* _Assignment A_: Could you transcribe the part of the Food Rx article below that begins at the words "USDA awards $500K" and stops after the words "Department of Agriculture."?
* _Assignment B_: Could you go on with the Food Rx article below from the point where it stops?

* _Text section_:
_ _ _
University Expanding Food Rx Program

USDA awards $500K to assist with providing food for Quitman County residents

UM students help pack food boxes for families participating in a food prescription program in Charleston. The USDA’s Gus Schumacher Nutrition Incentive Program has provided $500,000 to expand the program to Quitman County. Submitted photo

OXFORD, Miss. – Nutritionally-vulnerable Quitman County households soon will have access to valuable food supplies, thanks to a University of Mississippi program funded by the U.S. Department of Agriculture.

The USDA’s Gus Schumacher Nutrition Incentive Program has awarded a $500,000 grant to the UM Community First Research Center for Wellbeing and Creative Achievement, known as UM CREW, to expand a food prescription program created in 2020 in Charleston.

“This is incredibly exciting, given the emergence of food prescription programs as a go-to mechanism for addressing food and nutrition security, despite very little biometric evidence,” said Anne Cafer director of the Center for Population Studies and co-director of UM CREW.

Anne Cafer

UM CREW will enroll 35 households, which will receive money to purchase produce at their local grocery store for the next three years. During that period, the research team will make quarterly visits to collect data on the participants’ overall health, including their height, weight, body mass index, waist size and blood sugar levels.

“We will look for both practically and clinically significant reductions in these measures, except for height,” Cafer said. “This provides a larger body of evidence for which to advocate for coverage of fruit and vegetable prescription by insurance agencies.”

The program is partnership between UM CREW and the James C. Kennedy Wellness Center with support from Kroger, Anthem Inc., the Quitman County School District and the Aaron E. Henry school-based clinic.
_ _ _
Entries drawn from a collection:
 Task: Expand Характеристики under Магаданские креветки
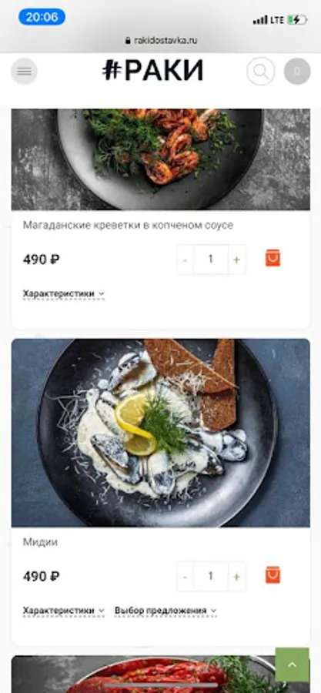[64, 294]
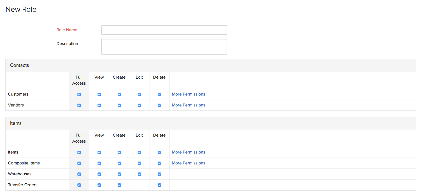Focus the Description text area
Viewport: 422px width, 194px height.
coord(164,47)
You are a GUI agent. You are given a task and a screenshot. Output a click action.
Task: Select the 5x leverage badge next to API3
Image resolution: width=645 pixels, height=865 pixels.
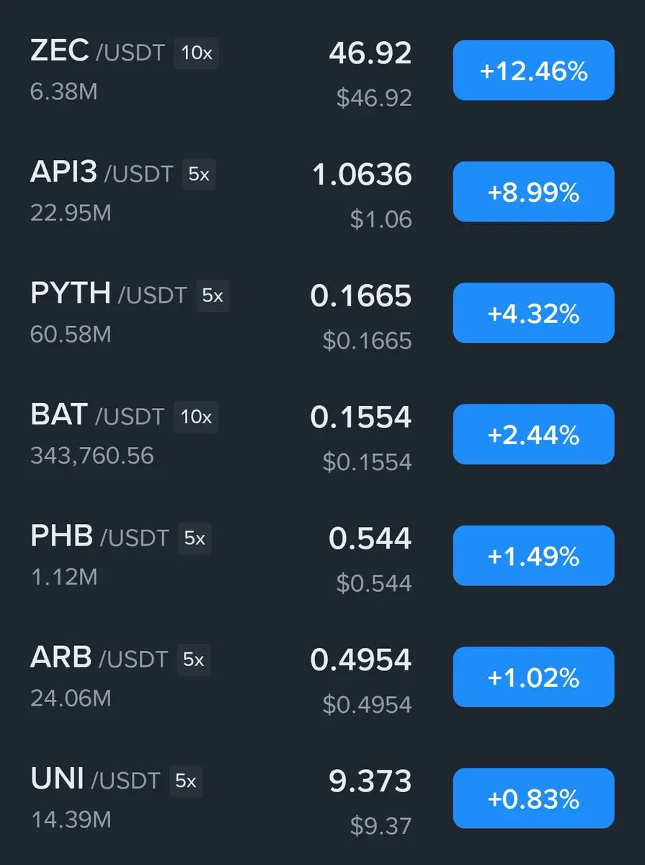point(199,174)
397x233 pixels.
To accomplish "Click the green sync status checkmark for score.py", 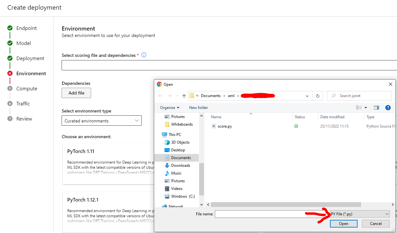I will (x=296, y=126).
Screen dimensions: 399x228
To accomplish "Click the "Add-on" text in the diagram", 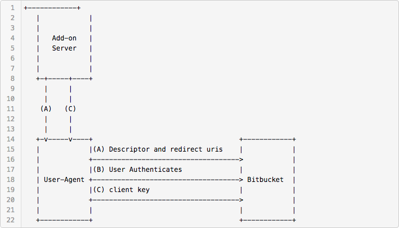I will click(x=64, y=38).
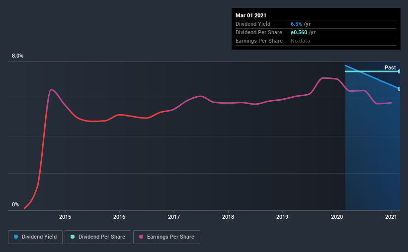Select the 2019 label on the time axis

282,217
_ _ _
* _Exercise output A_:
USDA awards $500K to assist with providing food for Quitman County residents

UM students help pack food boxes for families participating in a food prescription program in Charleston. The USDA’s Gus Schumacher Nutrition Incentive Program has provided $500,000 to expand the program to Quitman County. Submitted photo

OXFORD, Miss. – Nutritionally-vulnerable Quitman County households soon will have access to valuable food supplies, thanks to a University of Mississippi program funded by the U.S. Department of Agriculture.

* _Exercise output B_:
“This is a holistic program,” Cafer said. “Patients are referred to the program by health care providers and receive a ‘prescription’ for more fruits and vegetables. This prescription is filled by the patient at the local grocery store.

“This provides some support and education while also maximizing patient autonomy. While this is designed to improve access, it is also about approaching health holistically from a nutrition wellness standpoint.”

Cafer led the implementation of UM CREW’s first food prescription program along with Meagan Rosenthal, interim director of the William Magee Institute for Student Wellbeing, co-director of UM CREW, and associate professor of pharmacy administration.

The team has since expanded, adding Victoria Zigmont, assistant professor of health, exercise science and recreation management, and Georgianna Mann, associate professor of nutrition and hospitality management, to help broaden the scope of the study.

Their role is to help facilitate the program and to document outcomes and programmatic changes needed by the community. This is a community-based program that was designed in collaboration with the community.

“My hope is that the results of our work will prove beneficial for generations to come,” Zigmont said.

The research team is partnering with the stakeholders in Quitman County, including the local government, school district and industry partners, to discuss ways to enhance the program’s sustainability. Additionally, Rosenthal will garner feedback from participants that will be used to guide the future of UM CREW’s food prescription program.

Meagan Rosenthal

“As an implementation scientist, my expertise in making sure that patient and community needs are reflected in the evaluation and programming are critical to the long-term success of the project,” Rosenthal said.

A key component of the program is nutritional health education. The team has partnered with the school district to create health and nutrition educational programming and resources to share in its classrooms, in the community and with participating households.

“We plan to discuss what the school needs are currently, and how we can help promote healthy eating in schools,” Mann said. “We hope to closely tie the nutrition education in schools to the nutrition education in the food Rx program and in the store.

“I hope that these components can empower community members by building their confidence with new foods and nutrition knowledge to create a more well-rounded diet.”

The project also provides the researchers with proof of concepts for how to build, implement, adjust and sustain these types of programs in rural spaces, Cafer said. Historically, these programs have been implemented only in urban spaces.

This initiative will add to the sparse literature on the impact of food prescription programs on household well-being.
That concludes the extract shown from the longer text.